You should be reading a local newspaper

During winter break of my freshman year at Duke, the Senate voted to approve the Affordable Care Act—“Obamacare”—and by March, the president had signed it into law. I knew a lot of students who followed every up and down of the law—public option or no public option, employer mandate or no employer mandate? Excitement and interest on campus was high, fueled in part by the fact that for about nine months, news surrounding Obamacare dominated the major networks.

It’s not surprising to me that the issue was so resonant on campus; so many students, and indeed so many Americans, feel a sense of profound sadness that our nation is alone in the developed world in not guaranteeing its citizens very basic healthcare. Add in Duke’s pre-med frenzy, and you’ve got the perfect storm for a current event guaranteed to dominate our school’s attention. When the Supreme Court ruled on Obamacare during the summer, I could tell from my Facebook newsfeed that a lot of Duke students cared about that, too.

This is the odd thing: We are a school of people who were obsessed with Obamacare, but very few Duke students could tell you what N.C. Senate Bill 4 is. I’ll make it easy for you: It was a bill, passed by the N.C. Senate and supported by the House and governor, that would turn down all of the money appropriated by Obamacare to provide healthcare to poor and working class North Carolinians.

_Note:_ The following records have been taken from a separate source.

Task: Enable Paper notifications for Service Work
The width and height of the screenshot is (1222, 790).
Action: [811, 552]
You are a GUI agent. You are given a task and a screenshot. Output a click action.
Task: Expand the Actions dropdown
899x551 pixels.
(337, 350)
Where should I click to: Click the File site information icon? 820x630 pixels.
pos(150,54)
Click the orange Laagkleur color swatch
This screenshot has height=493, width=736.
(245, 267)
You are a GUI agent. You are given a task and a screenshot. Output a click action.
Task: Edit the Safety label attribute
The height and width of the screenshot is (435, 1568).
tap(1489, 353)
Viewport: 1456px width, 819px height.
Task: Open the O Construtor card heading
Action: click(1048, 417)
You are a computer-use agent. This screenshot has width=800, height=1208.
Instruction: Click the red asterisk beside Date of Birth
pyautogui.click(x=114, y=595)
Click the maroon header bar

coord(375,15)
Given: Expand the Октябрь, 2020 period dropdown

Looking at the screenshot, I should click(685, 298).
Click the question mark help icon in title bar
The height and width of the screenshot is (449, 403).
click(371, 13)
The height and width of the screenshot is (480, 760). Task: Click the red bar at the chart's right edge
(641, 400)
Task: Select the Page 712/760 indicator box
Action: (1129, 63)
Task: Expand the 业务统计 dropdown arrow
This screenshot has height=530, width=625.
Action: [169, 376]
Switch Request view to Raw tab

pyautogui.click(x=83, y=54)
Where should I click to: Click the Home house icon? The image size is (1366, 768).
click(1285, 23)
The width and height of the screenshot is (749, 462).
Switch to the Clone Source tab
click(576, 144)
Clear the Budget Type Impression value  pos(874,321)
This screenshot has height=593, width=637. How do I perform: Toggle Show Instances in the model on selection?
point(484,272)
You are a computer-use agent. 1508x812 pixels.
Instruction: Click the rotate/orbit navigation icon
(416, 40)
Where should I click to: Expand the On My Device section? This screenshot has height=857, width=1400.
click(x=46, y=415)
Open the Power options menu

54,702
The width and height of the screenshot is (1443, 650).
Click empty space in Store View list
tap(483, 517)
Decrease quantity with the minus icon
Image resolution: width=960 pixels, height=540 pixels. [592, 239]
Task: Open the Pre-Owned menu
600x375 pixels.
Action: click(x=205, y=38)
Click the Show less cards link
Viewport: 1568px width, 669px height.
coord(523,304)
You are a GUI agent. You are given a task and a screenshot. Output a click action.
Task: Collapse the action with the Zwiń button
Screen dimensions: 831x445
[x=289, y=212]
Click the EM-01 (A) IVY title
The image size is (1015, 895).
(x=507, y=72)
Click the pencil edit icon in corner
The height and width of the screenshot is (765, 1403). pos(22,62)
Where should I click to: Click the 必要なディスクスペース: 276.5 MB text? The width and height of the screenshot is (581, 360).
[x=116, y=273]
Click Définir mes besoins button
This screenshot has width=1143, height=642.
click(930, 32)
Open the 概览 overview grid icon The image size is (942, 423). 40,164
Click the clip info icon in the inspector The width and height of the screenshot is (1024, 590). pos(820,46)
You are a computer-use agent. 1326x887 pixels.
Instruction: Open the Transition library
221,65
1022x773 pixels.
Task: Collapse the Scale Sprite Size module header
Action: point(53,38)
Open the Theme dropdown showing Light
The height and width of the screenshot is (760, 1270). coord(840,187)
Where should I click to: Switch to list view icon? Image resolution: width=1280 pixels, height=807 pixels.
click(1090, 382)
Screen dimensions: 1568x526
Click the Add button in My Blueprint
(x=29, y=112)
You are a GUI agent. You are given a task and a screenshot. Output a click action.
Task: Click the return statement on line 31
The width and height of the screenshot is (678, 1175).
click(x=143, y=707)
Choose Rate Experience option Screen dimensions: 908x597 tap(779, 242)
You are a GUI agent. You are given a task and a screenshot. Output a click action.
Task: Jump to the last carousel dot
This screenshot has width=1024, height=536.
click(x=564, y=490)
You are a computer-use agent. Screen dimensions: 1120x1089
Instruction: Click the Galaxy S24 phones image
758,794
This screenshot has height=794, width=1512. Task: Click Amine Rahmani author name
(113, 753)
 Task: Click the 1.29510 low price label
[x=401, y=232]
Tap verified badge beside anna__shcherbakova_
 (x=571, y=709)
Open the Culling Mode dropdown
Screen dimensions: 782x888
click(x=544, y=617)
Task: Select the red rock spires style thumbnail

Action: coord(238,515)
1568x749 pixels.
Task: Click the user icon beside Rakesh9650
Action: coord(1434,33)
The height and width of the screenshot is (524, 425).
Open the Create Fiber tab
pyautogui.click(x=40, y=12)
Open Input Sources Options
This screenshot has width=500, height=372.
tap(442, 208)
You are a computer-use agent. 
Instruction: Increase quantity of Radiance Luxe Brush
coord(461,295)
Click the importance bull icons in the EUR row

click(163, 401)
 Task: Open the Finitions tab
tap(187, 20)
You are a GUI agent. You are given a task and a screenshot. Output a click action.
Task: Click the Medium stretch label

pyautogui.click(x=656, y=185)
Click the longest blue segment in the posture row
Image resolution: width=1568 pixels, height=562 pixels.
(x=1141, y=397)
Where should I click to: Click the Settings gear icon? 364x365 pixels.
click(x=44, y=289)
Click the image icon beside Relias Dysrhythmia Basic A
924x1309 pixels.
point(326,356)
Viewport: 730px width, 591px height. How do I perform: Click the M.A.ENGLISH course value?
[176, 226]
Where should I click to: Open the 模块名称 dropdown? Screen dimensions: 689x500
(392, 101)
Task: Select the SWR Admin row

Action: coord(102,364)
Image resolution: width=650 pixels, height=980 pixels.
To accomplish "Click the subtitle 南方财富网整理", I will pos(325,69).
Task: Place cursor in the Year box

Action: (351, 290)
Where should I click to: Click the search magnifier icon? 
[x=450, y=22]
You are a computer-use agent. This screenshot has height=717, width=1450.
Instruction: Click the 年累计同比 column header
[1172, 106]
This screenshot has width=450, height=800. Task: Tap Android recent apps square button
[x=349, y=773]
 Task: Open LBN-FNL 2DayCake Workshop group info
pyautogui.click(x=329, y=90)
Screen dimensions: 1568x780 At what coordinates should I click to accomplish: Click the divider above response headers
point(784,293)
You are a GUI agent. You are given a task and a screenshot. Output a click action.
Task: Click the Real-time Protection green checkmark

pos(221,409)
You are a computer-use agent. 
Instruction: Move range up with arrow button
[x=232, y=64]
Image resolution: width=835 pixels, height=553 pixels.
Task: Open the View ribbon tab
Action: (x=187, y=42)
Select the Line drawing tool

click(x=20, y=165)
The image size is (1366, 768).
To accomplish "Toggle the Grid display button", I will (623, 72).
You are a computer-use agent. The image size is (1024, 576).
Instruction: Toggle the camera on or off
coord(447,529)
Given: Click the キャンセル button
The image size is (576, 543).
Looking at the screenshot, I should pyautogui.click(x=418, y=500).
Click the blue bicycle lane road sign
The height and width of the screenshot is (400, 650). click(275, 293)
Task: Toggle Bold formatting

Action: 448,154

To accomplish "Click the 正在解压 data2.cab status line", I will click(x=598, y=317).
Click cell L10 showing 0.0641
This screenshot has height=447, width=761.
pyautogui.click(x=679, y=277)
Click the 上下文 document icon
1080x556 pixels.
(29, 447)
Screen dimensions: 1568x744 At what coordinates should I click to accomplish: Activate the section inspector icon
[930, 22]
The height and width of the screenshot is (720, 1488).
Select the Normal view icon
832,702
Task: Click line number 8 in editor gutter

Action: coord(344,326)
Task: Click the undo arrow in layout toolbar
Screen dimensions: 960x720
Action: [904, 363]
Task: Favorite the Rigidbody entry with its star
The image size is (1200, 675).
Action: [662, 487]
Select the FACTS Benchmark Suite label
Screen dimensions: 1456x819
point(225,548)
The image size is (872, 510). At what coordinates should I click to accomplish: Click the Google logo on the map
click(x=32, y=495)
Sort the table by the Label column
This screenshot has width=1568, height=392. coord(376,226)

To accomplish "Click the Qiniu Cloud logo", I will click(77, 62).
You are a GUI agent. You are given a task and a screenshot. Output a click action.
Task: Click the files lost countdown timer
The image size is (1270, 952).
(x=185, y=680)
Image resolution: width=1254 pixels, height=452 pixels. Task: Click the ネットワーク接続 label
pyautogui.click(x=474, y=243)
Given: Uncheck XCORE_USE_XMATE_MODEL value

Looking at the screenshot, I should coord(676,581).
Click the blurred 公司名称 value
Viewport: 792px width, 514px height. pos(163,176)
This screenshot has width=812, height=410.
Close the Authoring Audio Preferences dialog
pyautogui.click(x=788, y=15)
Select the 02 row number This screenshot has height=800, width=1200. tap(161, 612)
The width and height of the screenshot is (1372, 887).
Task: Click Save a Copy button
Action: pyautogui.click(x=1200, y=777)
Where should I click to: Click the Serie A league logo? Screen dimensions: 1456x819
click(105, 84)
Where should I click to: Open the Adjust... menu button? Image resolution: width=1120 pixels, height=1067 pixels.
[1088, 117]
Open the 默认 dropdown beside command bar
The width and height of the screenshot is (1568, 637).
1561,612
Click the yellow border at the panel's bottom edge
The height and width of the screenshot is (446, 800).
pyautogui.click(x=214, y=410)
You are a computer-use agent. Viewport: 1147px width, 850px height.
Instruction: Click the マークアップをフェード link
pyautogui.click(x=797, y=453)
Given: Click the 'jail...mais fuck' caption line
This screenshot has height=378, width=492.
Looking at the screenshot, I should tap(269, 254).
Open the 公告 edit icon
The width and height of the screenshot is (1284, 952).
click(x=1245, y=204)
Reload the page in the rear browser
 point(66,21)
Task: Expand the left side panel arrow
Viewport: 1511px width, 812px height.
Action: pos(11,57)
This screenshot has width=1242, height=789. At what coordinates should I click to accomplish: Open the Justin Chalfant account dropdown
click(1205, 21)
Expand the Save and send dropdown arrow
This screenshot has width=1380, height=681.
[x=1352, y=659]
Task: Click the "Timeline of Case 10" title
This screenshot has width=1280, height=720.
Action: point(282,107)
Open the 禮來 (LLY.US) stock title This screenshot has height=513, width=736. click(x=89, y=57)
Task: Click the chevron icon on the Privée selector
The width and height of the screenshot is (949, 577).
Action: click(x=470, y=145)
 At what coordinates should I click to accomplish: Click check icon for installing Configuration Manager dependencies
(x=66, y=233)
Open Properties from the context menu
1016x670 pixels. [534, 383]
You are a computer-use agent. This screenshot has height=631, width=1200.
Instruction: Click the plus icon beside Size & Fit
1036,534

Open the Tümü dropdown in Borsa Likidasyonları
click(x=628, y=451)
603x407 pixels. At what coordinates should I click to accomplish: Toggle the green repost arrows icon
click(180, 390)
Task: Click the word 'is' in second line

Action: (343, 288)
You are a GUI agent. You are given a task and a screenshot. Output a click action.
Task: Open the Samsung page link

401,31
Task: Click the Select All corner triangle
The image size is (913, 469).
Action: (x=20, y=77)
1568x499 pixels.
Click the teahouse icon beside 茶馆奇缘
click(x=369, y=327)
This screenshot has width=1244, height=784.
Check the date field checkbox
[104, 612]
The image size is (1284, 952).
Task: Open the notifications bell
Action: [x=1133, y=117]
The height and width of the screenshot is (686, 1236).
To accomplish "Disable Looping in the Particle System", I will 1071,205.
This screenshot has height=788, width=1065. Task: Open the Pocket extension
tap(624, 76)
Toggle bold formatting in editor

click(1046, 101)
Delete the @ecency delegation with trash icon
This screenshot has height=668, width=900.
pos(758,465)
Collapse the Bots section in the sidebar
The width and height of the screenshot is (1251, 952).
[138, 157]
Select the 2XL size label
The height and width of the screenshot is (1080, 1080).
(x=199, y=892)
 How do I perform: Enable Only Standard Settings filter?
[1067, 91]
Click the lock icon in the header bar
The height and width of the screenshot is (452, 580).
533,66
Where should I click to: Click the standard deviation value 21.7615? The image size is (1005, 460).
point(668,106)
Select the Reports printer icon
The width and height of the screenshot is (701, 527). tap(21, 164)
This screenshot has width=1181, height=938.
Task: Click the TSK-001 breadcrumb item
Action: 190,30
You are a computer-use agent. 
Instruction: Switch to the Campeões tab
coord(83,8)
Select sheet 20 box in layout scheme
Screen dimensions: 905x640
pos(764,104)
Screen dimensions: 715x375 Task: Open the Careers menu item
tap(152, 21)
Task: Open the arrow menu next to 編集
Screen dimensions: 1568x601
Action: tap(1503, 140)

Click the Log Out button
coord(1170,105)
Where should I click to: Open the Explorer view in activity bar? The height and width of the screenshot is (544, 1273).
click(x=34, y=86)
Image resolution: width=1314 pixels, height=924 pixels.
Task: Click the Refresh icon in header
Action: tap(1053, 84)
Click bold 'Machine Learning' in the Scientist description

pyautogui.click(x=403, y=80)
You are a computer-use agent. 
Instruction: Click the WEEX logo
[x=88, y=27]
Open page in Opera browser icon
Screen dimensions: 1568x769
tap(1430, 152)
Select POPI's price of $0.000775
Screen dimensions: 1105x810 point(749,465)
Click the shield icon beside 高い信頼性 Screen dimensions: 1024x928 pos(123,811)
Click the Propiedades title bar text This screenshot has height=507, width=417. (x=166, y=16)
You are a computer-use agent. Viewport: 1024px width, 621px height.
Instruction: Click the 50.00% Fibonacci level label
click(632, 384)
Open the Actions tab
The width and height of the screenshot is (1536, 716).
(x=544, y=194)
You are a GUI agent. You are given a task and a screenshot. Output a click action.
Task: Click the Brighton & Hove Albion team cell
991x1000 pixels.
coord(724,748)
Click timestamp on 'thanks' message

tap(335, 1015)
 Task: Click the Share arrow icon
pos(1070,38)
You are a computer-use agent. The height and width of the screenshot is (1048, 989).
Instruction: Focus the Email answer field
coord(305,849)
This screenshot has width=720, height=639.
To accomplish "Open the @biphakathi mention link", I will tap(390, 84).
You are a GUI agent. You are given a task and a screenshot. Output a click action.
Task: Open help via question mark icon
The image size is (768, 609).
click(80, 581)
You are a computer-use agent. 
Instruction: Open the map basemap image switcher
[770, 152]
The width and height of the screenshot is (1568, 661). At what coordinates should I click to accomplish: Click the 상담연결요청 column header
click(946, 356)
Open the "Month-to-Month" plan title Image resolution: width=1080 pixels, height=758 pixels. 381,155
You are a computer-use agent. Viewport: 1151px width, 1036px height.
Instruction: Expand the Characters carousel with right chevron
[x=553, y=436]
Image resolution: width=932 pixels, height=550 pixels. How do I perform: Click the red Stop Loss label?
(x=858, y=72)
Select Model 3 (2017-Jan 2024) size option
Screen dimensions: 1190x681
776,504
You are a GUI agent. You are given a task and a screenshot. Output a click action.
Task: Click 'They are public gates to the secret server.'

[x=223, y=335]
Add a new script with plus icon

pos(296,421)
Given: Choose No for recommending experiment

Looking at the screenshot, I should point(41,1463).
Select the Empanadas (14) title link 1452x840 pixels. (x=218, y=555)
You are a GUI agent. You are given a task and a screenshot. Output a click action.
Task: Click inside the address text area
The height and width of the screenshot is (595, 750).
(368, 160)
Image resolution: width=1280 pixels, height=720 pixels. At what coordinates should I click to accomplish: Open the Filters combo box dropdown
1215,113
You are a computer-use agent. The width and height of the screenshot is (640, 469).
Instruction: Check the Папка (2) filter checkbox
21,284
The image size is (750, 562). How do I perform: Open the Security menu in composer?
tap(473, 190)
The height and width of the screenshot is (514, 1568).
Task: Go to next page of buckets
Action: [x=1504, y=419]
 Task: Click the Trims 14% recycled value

I know for a fact that Duke students care about the uninsured, but if they don’t care about the uninsured in North Carolina, where are all the uninsured people that they care about? The issue here isn’t that Duke students are reading the local newspapers of their hometowns or following the politics of another state— it’s that the realm of state politics is completely foreign to Duke students altogether.

I’m sure many of you know that extending unemployment insurance benefits was part of the latest debt ceiling deal, but how many of you know that North Carolina is voting to cut our maximum unemployment insurance benefit by a third, which would in turn mean that North Carolina loses federal unemployment benefits?

Duke students generally only learn about North Carolina politics once it makes it into “The Colbert Report.” Well I’ve got a secret for you: There are actually whole publications that amalgamate the most important developments in state politics. The Raleigh News and Observer’s Under the Dome blog, for instance, is my favorite place for quick reads.

Our Constitution is designed to make the 50 states extremely important; they are given huge powers that the federal government lacks, and indeed, the way tons of federal laws work, from No Child Left Behind to the drinking age, is by threatening to take away a state’s federal funding if the state doesn’t change its own laws. If you follow national news, but not state and local news, your ability to understand what’s happening around you will be severely limited. For example, in Obama’s first term, the stimulus plan prevented job losses by spending federal money on some key projects, a well-tested strategy of “counter-cyclical spending” historically favored by both Democrats and Republicans. North Carolina and other states, however, were concurrently shrinking the size of their governments. In North Carolina, we’ve seen massive tax cuts for the wealthy along with huge cuts to education. If the federal government employs one policy, and the states employ the exact opposite policy, the results would be very different from if the federal and state governments had done the same thing. If you’re not satisfied with the unemployment rate or the number of people in poverty, only by looking at federal and state policies together will you be able to piece together what’s working and what’s not.

Figuring out the trajectory of our country based only on federal policy would be like trying to guess the trajectory of a ball while ignoring gravity.

Instead of stocking USA Today and The New York Times in those blue, free newspaper dispensers, we should be stocking Burlington, N.C.-based Times News and the Durham Herald Sun.

I’m from Charlotte, and I understand that my stake in what happens here is higher than that of most Duke students—some will stay here longer than four years, but many will not. If you’d rather read the local news from the town where you grew up, that’s great. If you want to start reading the local news from whatever city you think you’ll be heading, that’s great too. Duke’s curriculum—the major and the distribution requirements—is based on the premise that to be educated means to have one specialty in the context of a more generalized set of knowledge.

It has been said that we ought to think globally and act locally. A better, if less eloquent phrase would be: “Understand global trends in the context of what’s going on around you, and act.”